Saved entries
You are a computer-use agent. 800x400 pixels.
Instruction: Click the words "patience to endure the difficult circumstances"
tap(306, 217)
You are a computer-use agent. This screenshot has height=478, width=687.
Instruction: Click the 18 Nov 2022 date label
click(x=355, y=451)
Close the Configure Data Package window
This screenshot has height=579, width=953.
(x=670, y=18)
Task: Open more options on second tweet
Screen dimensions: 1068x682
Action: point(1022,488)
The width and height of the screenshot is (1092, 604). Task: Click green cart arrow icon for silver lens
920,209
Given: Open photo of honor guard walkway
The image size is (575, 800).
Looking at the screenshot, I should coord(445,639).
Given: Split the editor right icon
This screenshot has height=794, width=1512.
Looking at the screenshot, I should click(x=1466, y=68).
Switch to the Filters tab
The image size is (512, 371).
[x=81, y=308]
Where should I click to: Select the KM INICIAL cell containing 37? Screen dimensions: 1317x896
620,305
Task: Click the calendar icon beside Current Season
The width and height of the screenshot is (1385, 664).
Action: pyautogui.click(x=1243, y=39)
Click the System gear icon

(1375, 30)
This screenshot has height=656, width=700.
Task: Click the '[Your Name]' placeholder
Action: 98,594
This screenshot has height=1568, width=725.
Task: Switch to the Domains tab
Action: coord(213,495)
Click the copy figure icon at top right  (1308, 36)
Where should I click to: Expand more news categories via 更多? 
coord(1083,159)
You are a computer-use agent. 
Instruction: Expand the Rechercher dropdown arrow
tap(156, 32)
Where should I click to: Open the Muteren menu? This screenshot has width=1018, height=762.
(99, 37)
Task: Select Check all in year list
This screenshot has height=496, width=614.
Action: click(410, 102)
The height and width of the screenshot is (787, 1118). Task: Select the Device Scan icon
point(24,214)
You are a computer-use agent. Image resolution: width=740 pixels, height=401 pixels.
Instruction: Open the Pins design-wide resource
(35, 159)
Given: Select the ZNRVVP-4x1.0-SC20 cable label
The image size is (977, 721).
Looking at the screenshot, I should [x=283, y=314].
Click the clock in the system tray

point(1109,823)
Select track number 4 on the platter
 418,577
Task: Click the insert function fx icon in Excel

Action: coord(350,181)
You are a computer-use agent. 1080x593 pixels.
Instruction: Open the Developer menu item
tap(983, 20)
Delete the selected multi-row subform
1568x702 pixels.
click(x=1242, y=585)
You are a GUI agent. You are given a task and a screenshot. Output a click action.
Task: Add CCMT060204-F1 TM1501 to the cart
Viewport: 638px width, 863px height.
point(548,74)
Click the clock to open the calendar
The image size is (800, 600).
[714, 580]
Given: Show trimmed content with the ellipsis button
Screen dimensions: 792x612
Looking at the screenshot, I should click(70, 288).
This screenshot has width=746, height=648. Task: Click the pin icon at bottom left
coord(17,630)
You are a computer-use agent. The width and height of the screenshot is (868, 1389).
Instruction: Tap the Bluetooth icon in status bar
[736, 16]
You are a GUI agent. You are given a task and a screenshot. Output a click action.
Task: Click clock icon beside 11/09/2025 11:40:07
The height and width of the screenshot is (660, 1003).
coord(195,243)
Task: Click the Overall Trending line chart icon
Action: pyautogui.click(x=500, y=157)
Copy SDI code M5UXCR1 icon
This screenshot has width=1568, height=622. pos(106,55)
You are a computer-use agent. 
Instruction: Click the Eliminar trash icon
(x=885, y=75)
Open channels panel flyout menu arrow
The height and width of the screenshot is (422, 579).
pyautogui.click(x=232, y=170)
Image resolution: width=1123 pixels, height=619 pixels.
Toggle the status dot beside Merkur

### Work order
Beginning at the line that holds "Task: Click the insert", write out word for word each line through the end of the records.

### Result for this exercise
Task: Click the insert function fx icon in Excel

Action: coord(350,181)
You are a computer-use agent. 1080x593 pixels.
Instruction: Open the Developer menu item
tap(983, 20)
Delete the selected multi-row subform
1568x702 pixels.
click(x=1242, y=585)
You are a GUI agent. You are given a task and a screenshot. Output a click action.
Task: Add CCMT060204-F1 TM1501 to the cart
Viewport: 638px width, 863px height.
point(548,74)
Click the clock to open the calendar
The image size is (800, 600).
[714, 580]
Given: Show trimmed content with the ellipsis button
Screen dimensions: 792x612
Looking at the screenshot, I should click(70, 288).
This screenshot has width=746, height=648. Task: Click the pin icon at bottom left
coord(17,630)
You are a computer-use agent. The width and height of the screenshot is (868, 1389).
Instruction: Tap the Bluetooth icon in status bar
[736, 16]
You are a GUI agent. You are given a task and a screenshot. Output a click action.
Task: Click clock icon beside 11/09/2025 11:40:07
The height and width of the screenshot is (660, 1003).
coord(195,243)
Task: Click the Overall Trending line chart icon
Action: pyautogui.click(x=500, y=157)
Copy SDI code M5UXCR1 icon
This screenshot has width=1568, height=622. pos(106,55)
You are a computer-use agent. 
Instruction: Click the Eliminar trash icon
(x=885, y=75)
Open channels panel flyout menu arrow
The height and width of the screenshot is (422, 579).
pyautogui.click(x=232, y=170)
Image resolution: width=1123 pixels, height=619 pixels.
Toggle the status dot beside Merkur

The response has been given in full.